━━ Document excerpt
From c69667a5a12f04e77e52737469b791585f845e4f Mon Sep 17 00:00:00 2001
From: GuanyiLi-Craig <craig.guanyi.li@gmail.com>
Date: Tue, 30 Dec 2025 20:58:20 +0000
Subject: [PATCH 5/9] update async call

---
 .../queue_impl/in_mem_topic_event_queue.py    |   6 +-
 grafi/workflows/impl/async_node_tracker.py    | 203 +++++++++++++++---
 grafi/workflows/impl/async_output_queue.py    | 155 ++++++-------
 grafi/workflows/impl/event_driven_workflow.py |  63 ++++--
 grafi/workflows/impl/utils.py                 |  87 +++++---
 tests/workflow/test_async_node_tracker.py     | 181 +++++++---------
 tests/workflow/test_async_output_queue.py     | 194 ++++++++++++-----
 tests/workflow/test_event_driven_workflow.py  |  19 +-
 tests/workflow/test_utils.py                  |  15 +-
 .../hith_assistant/kyc_assistant_example.py   |   5 +-
 10 files changed, 609 insertions(+), 319 deletions(-)

diff --git a/grafi/topics/queue_impl/in_mem_topic_event_queue.py b/grafi/topics/queue_impl/in_mem_topic_event_queue.py
index 3af9b15..8bf6d1e 100644
--- a/grafi/topics/queue_impl/in_mem_topic_event_queue.py
+++ b/grafi/topics/queue_impl/in_mem_topic_event_queue.py
@@ -68,9 +68,9 @@ async def fetch(
             # If timeout is 0 or None and no data, return immediately
             while not await self.can_consume(consumer_id):
                 try:
-                    logger.debug(
-                        f"Consumer {consumer_id} waiting for new messages with timeout={timeout}"
━━━━
━━ Given data
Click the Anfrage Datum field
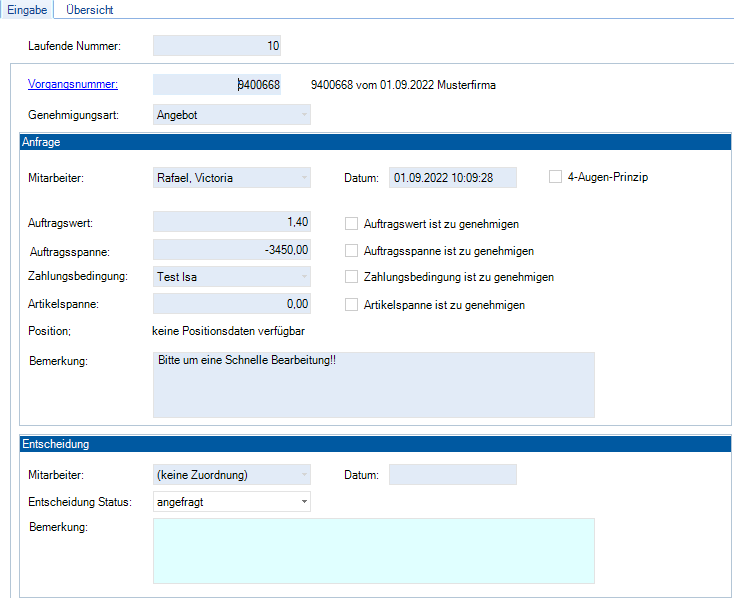Screen dimensions: 734x598 pyautogui.click(x=452, y=178)
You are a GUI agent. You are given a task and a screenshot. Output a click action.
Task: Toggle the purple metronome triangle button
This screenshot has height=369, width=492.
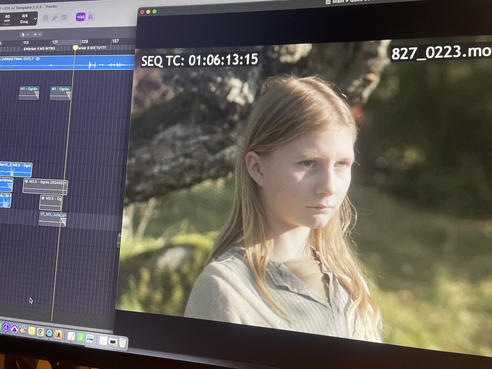(90, 16)
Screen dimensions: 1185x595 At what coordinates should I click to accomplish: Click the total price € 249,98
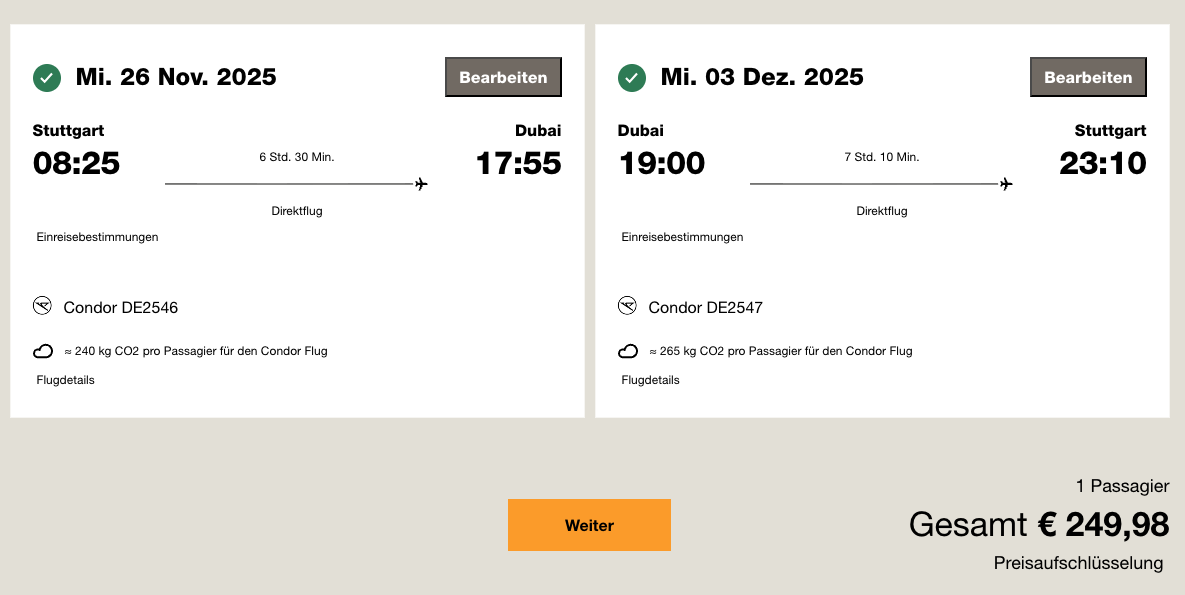(x=1103, y=524)
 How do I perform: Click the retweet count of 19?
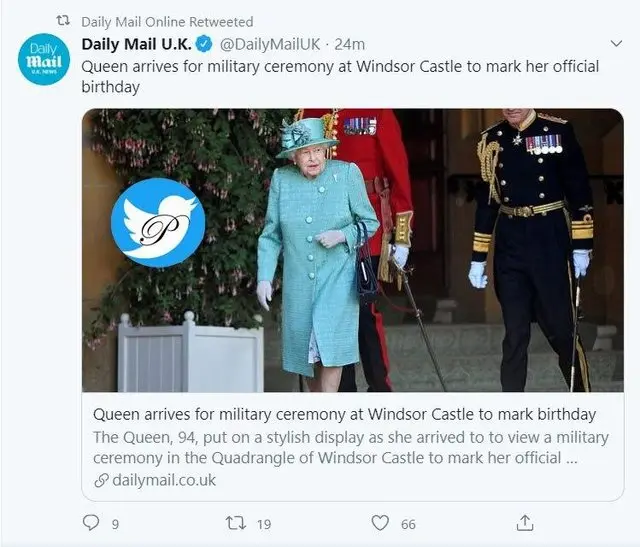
━━━━
• [Exercise requirements]:
**a)** Using the patch excerpt, decide whether each statement agrees with it, answering yes or no and quoting the deciding words: (i) the patch changes ten files; (ii) the patch is the first in a series of nine; (iii) the patch is dated a Tuesday.
**b)** According to the patch excerpt, how many insertions does the patch make in total?

• [Solutions by task]:
**a)**
(i) Yes: "10 files changed"
(ii) No: "[PATCH 5/9]"
(iii) Yes: "Tue, 30 Dec 2025"

**b)** 609 insertions.